Suppose $X(t)$, $Z(t)$, $r(t)$, and $r_f(t)$ denote the process of USD/EUR exchange rate, EURO STOXX 50 index in EUR, USA short rate, and EUR short rate respectively. We can model the processes under the historical measure $P$ as:
$$
\begin{aligned}
dZ(t) / Z(t) &= (\mu_Z(t) - q) dt + \sigma_Z dW^{(1)}(t) \\
dX(t) / X(t) &= \mu_X(t) dt + \sigma_X\left(\rho_X dW^{(1)}(t) + \sqrt{1 - \rho_X^2} dW^{(2)}(t)\right) \\
dr(t) &= a (b - r(t)) dt + \sigma dW^{(3)}(t) \\
dr_f(t) &= a_f (b_f - r_f(t)) dt + \sigma_f \left(\rho_f dW^{(3)}(t) + \sqrt{1 - \rho_f^2} dW^{(4)}(t)\right) \\
\end{aligned}
$$
where $W^{(i)}(t), i=1, \dots, 4$ are independent Brownian motions.

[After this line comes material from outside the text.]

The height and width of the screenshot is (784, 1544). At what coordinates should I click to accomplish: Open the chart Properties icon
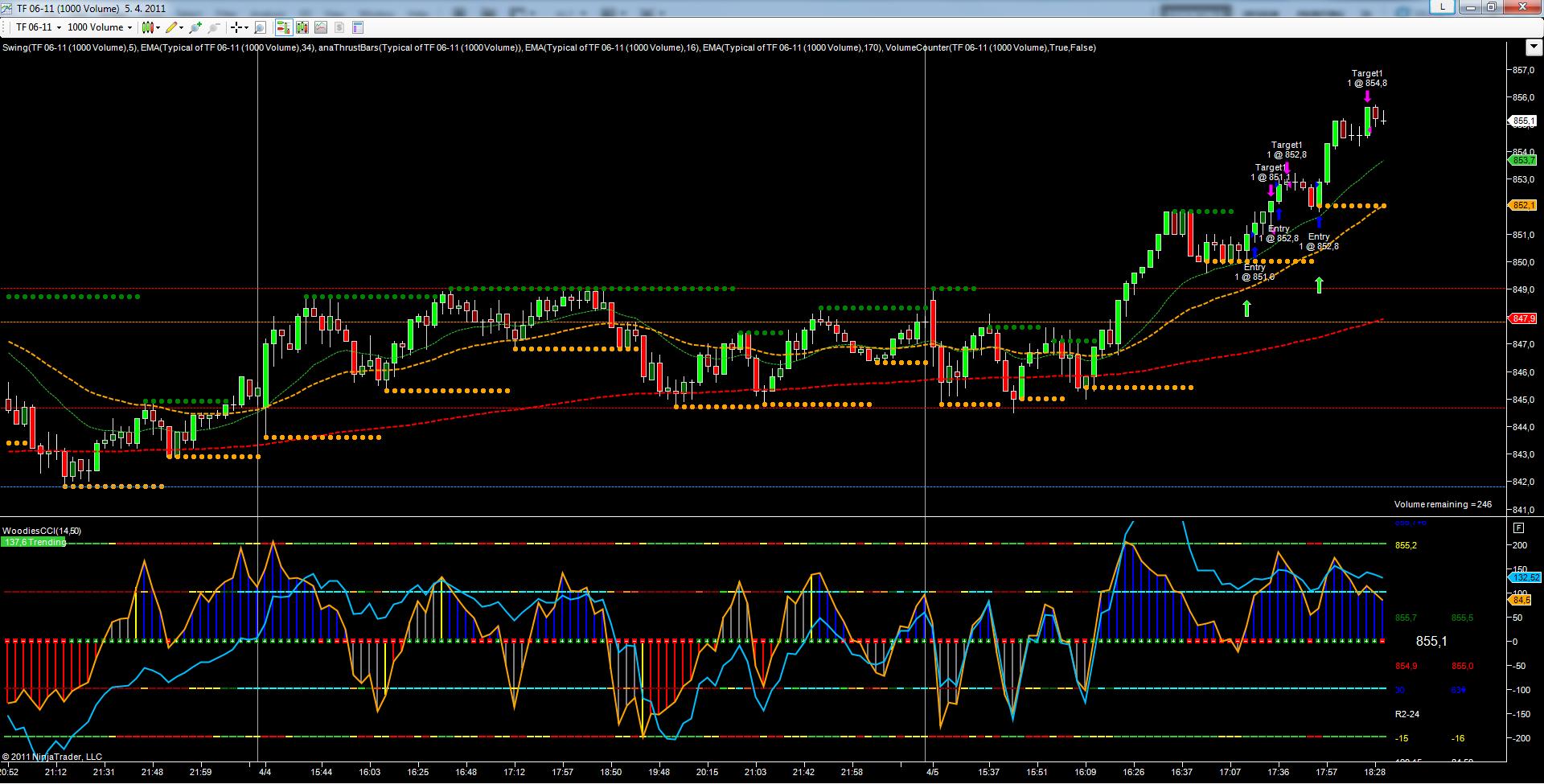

Obviously, we can express $S(t) = Z(t) X(t)$. Besides, under certain fairly relaxed technical conditions, such as the square integrable condition, we can express the the price at time $t$ of a US zero-coupon bond maturing at time $T$ with a payoff of $1$ as
$$
p(t, T) = \mathrm{E}^Q\left[\exp\left.\left(-\int_t^Tr(s)ds\right)\right|\mathcal{F}_t\right]
$$
The instantaneous forward rate can be calculated as
$$
f(t, T) = -\frac{\partial}{\partial T} \ln p(t, T)
$$
The forward rate $L(t, T, T + \Delta)$ can be derived as
$$
\begin{aligned}
\exp({-\Delta L(t, T, T + \Delta)}) &= \exp\left(-\int_T^{T + \Delta}f(t, s)ds\right) \\
\Rightarrow L(t, T, T + \Delta) &= \frac{1}{\Delta} \int_T^{T + \Delta}f(t, s)ds = \frac{\ln p(t, T) - \ln p(t, T + \Delta)}{\Delta}
\end{aligned}
$$
Under the Vasicek model, we have
$$
p(t, T) = e^{A(t,T)-B(t,T)r(t)}
$$
where
$$
B(t,T)=\frac{1-e^{-a(T-t)}}a \\
A(t,T)=\left(b-\frac{\sigma^2}{2a^2}\right)[B(t,T)-(T-t)]-\frac{\sigma^2}{4a}B^2(t,T)
$$
Therefore, the forward rate is
$$
L(t, T, T + \Delta) = \frac{\ln p(t, T) - \ln p(t, T + \Delta)}{\Delta} = \frac{A(t, T) - A(t, T + \Delta) - (B(t, T) - B(t, T + \Delta))r(t)}{\Delta}
$$
### Short Rate Inference
Given that we only have the term structure with certain maturities, we cannot obtain short rate data from data directly. Therefore, it is necessary to infer the short rate from the term structure panel data, which is obtained by the weighted least square.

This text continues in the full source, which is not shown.